I agree as a farmer especially on the point about cats and dogs on a farm. They're a combination of pets, friends and co-workers. There's another category of farm animal though. As soon as you name an animal. For example we have our stock rams. They have a name and a registration certificate. They will live out their days on the farm. I would find it very difficult to physically kill one of them. If that makes me a hypocrite then so be it.

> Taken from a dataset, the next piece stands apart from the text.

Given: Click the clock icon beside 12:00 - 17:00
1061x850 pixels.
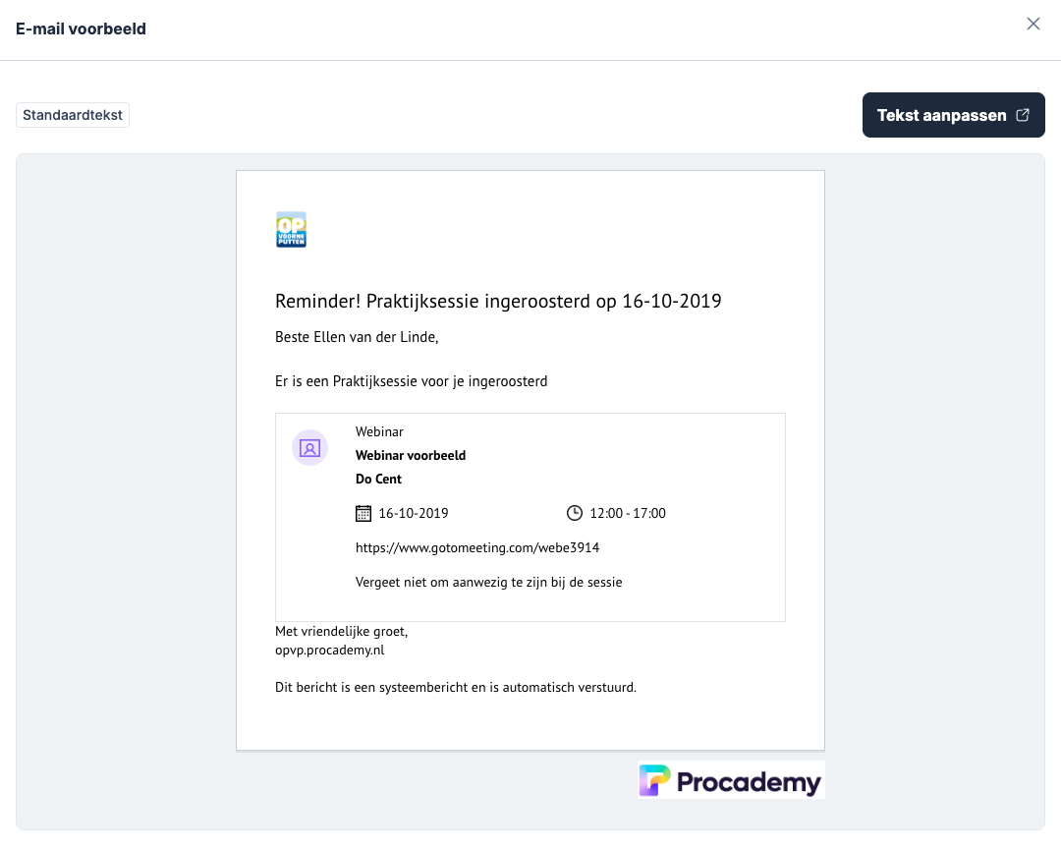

Upsielazy · 05/10/2021 10:29

Society neatly packages meat in order to create and maintain cognitive dissonance around meat. You say your DH has a clear conscience, but if he was a farmer I'm sure he played into this normalising of slabs of flesh in nice packets and far removed from their origins, no? Unless he sold them on and the end customer actually received an entire pig/cow/chicken that they had to skin or pluck and cut themselves?

I don't blame people who eat meat yet wouldn't be keen to slaughter an animal, its been normalised not to.